I’m travelling back from a vacation in Thailand. I was already in Thailand for a retreat, and stayed for some vacation. For the first day or two of my vacation, I struggled with how or if I would share this time with you. I thought about not sharing anything or just with a few close friends. I thought about only putting photos on Facebook. I decided to write about the struggle instead. Because it isn’t a struggle only when I’m on vacation. I have questions about what to share on social media when I’m at home (i.e. China), too. Do I tell the story of how frustrated I am by something that is so inefficient? Or my embarrassing cultural blunder? Do I share a photo of the view from my window when the air is bad?
Reputation and image has been part of society for years (case in point: many of the storylines on Downton Abbey), but social media has brought it back in new ways. Social media has created the need to curate your image online. Almost all of us do this. We don’t want unflattering photos or status updates floating around the internet. We show photos of our cleaned up newborns, not photos of labor. We all do it, and we should do it for a whole host of reasons.

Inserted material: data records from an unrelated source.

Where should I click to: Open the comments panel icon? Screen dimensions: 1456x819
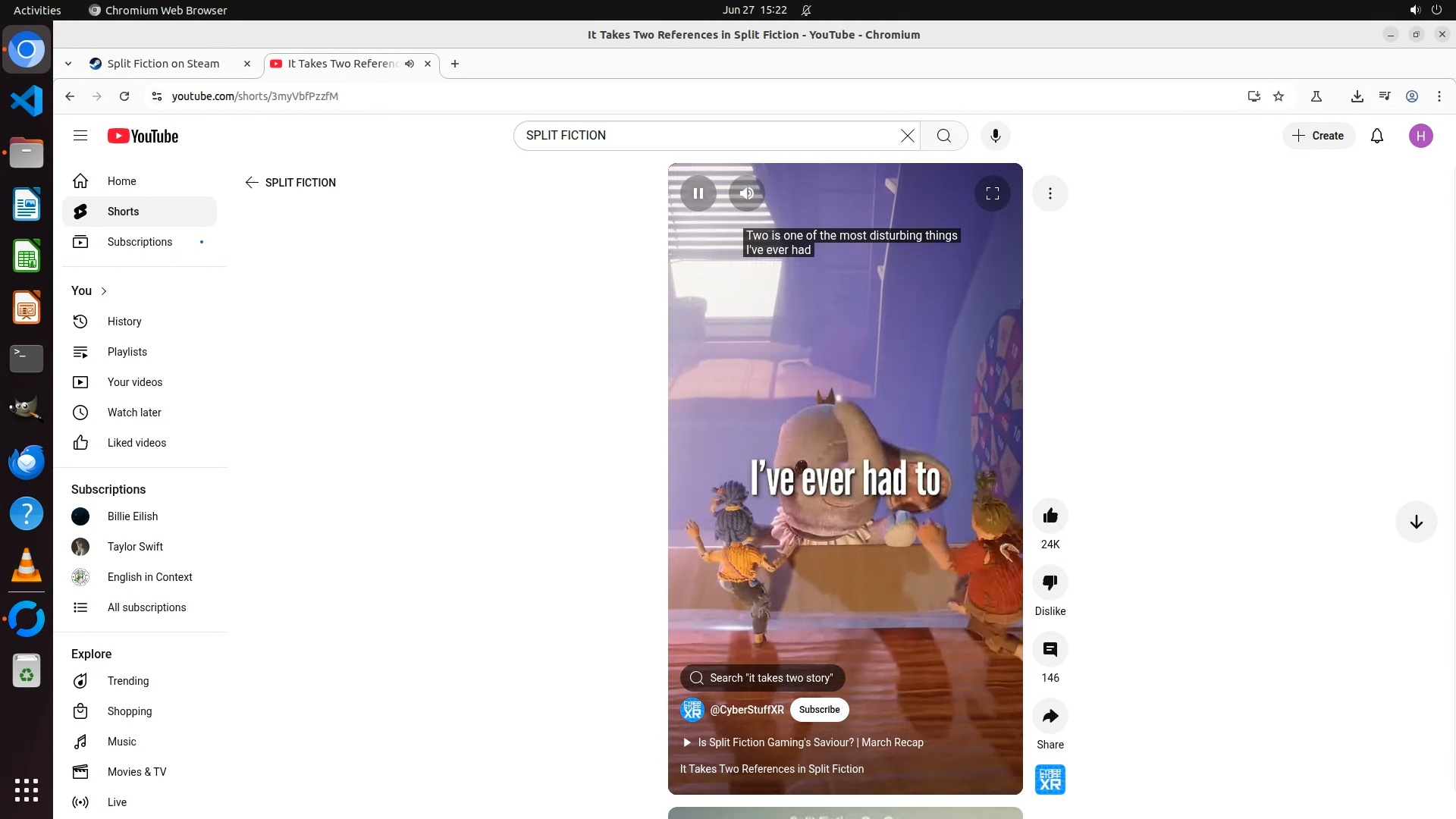pyautogui.click(x=1050, y=650)
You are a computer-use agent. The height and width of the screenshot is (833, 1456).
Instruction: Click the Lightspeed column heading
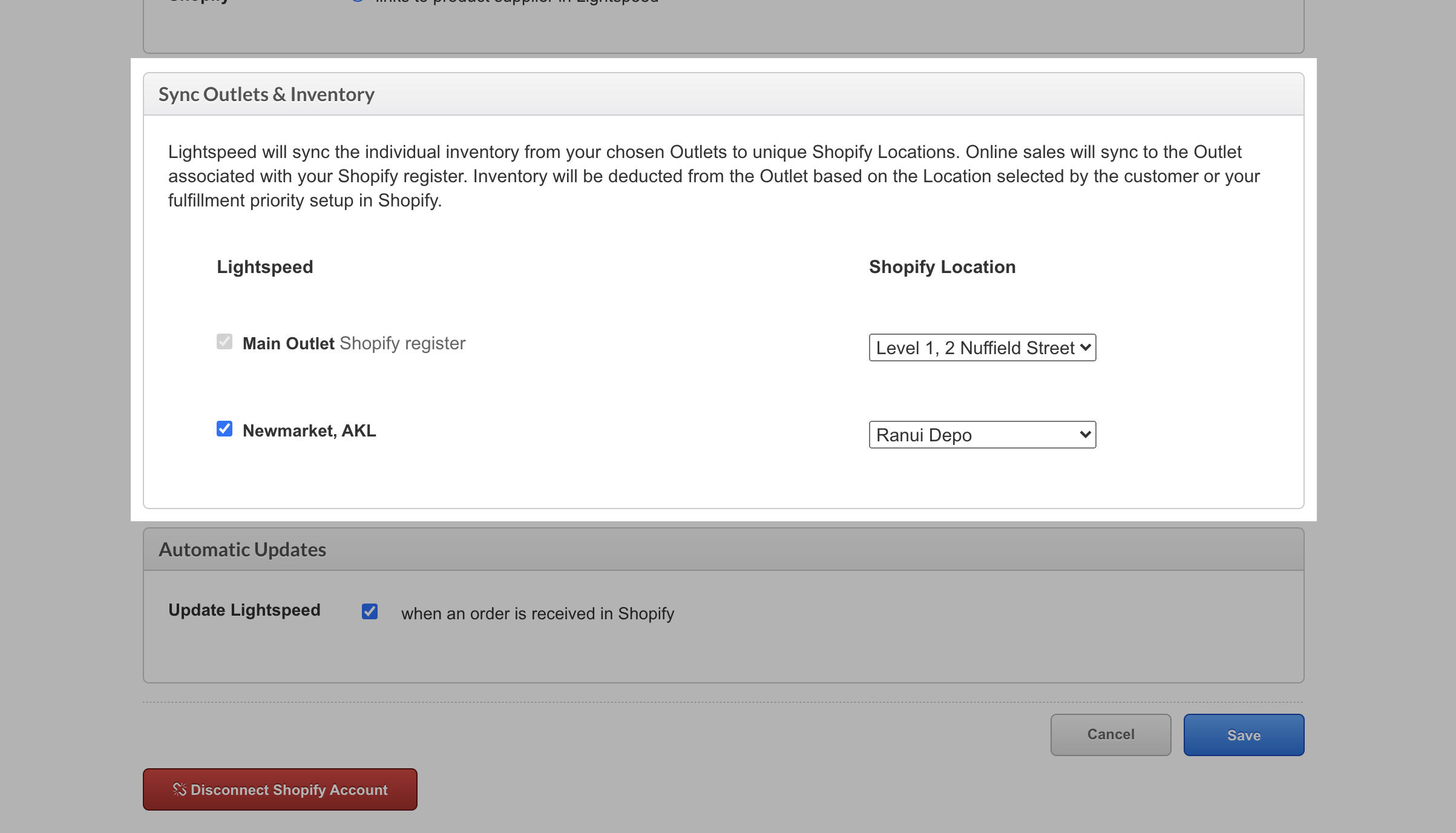[265, 267]
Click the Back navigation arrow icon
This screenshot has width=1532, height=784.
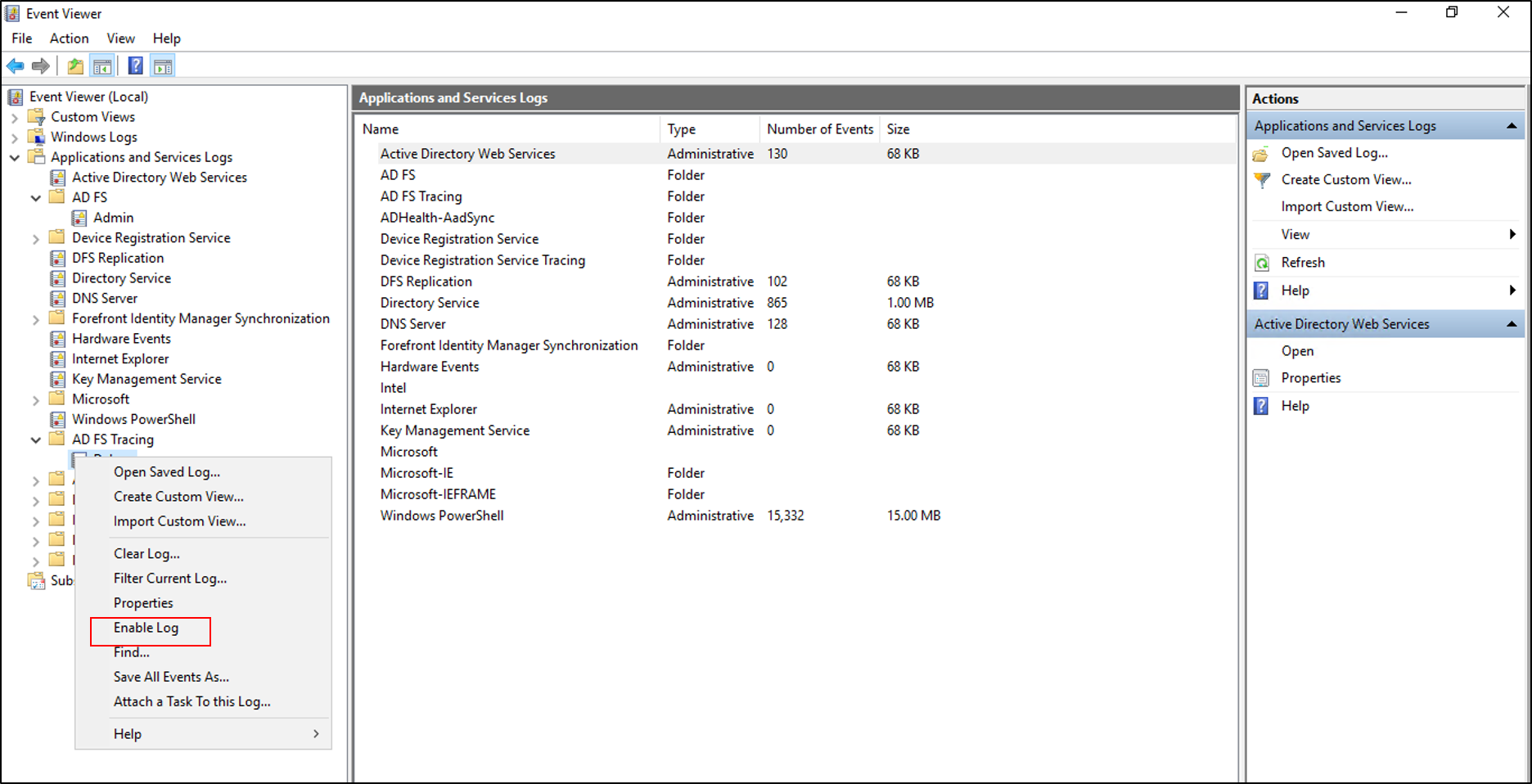(x=15, y=65)
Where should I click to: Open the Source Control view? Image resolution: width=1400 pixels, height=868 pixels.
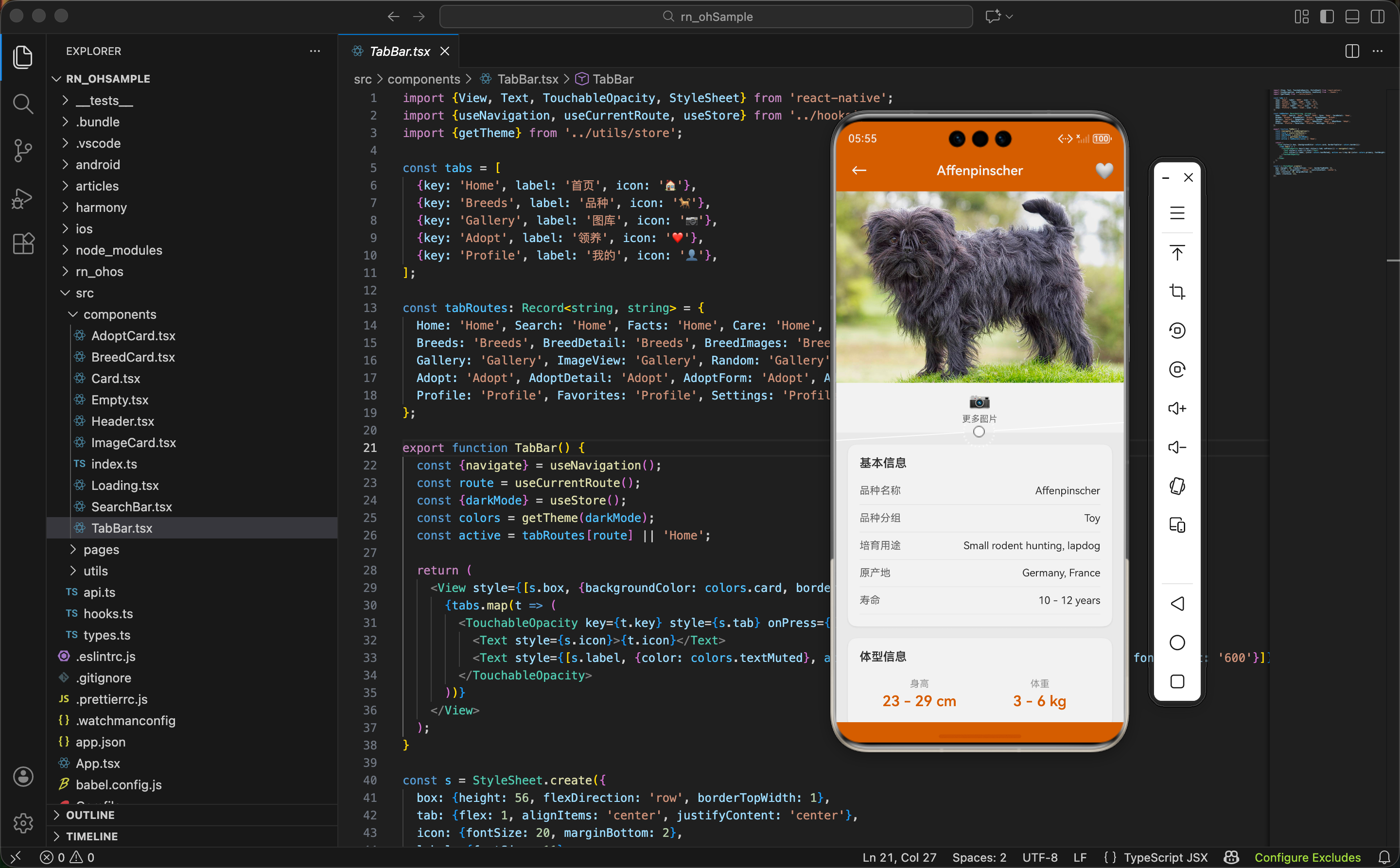click(22, 151)
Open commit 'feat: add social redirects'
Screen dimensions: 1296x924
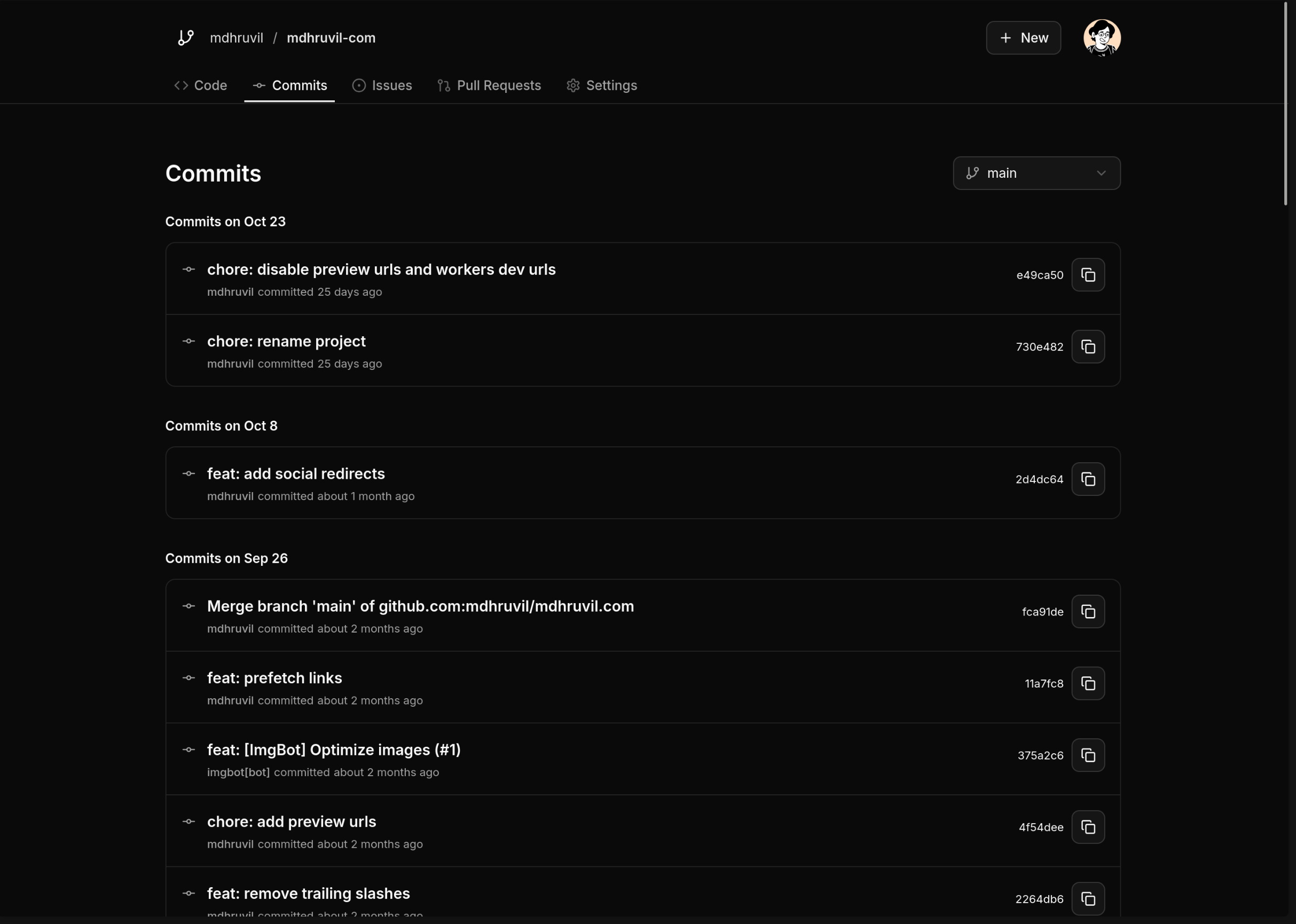tap(295, 473)
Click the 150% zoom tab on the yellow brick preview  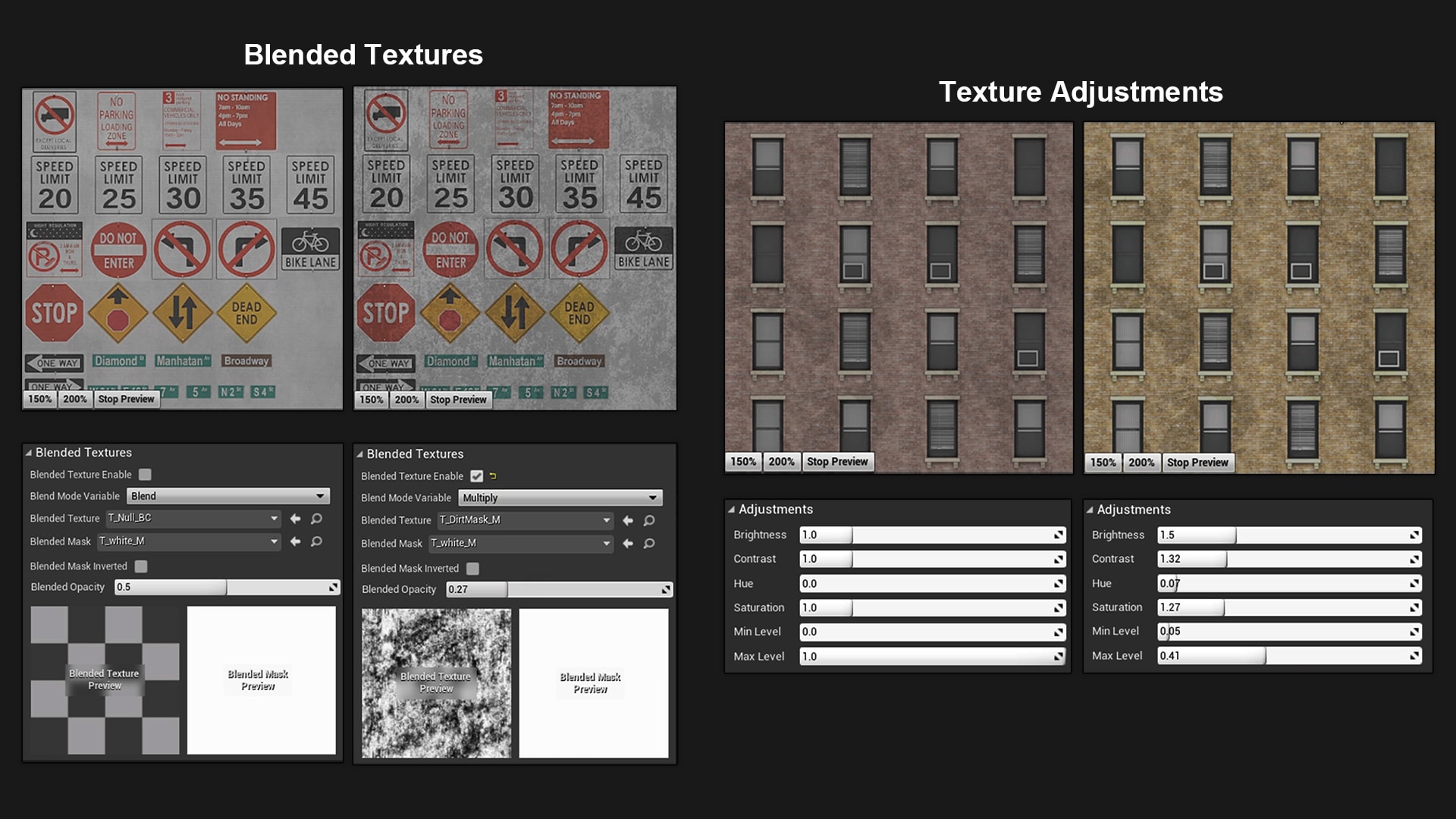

And yet, I am feeling this pressure in new ways. So many of my friends and family — people who invest in me–only know my current life through my photos and stories. You’re depending on me to tell the story authentically. There’s no chance you’re going to show up on my doorstep unexpectedly and see real life (you are of course, welcome to come and see real life but it probably won’t be unexpected).
And it gets more complicated because we interpret images through our cultural conditioning. I’ve noticed this in sharing photos with people when I’m in North America. North Americans notice details in my photos of China that I don’t because it is just what China looks like. The photo below is one of my favorite photos that I’ve ever taken, but my general experience is Americans don’t get it. I love it because it is a quintessential old Chinese man, shuffling slowly down the street, wearing a Mao jacket and carrying a little stool. When he gets to his destination, he’ll unfold the stool and sit on it while he visits with friends. Without all those other observations I’ve found this photo loses its effectiveness (people usually have to ask what he’s carrying).
So I’m trying to figure out ways that will communicate clearly—in words and images—and be authentic. I want to share the joys and the sorrows with you. I want to share China with you in an authentic way, too. China is like any country—there are amazing things and less than amazing things. I don’t want to perpetuate stereotypes or hold a giant venting session or show the country through rose colored glasses.
My recent vacation has brought these questions to the forefront of my brain. I was in Thailand in winter, which sounds pretty exotic to my frugal Midwestern self. And it was beautiful and great and I want to be able to share that joy with you. And at the same time you should know it isn’t as exotic as it sounds. Cost of living is fairly inexpensive in Thailand (although not as cheap as it used to be), so even though it is an international trip it probably isn’t more expensive than going to Florida from Michigan. And so I don’t want to feel guilty about this modest but exotic sounding vacation, and I want you to share my joy, too. So I’ve decided to share some photos and stories with you. Hopefully you will be able to share my joy at getting some time away to rest and be refreshed to continue life in China. And hopefully I’ll be able to share an accurate view of China (at least from my point of view), too.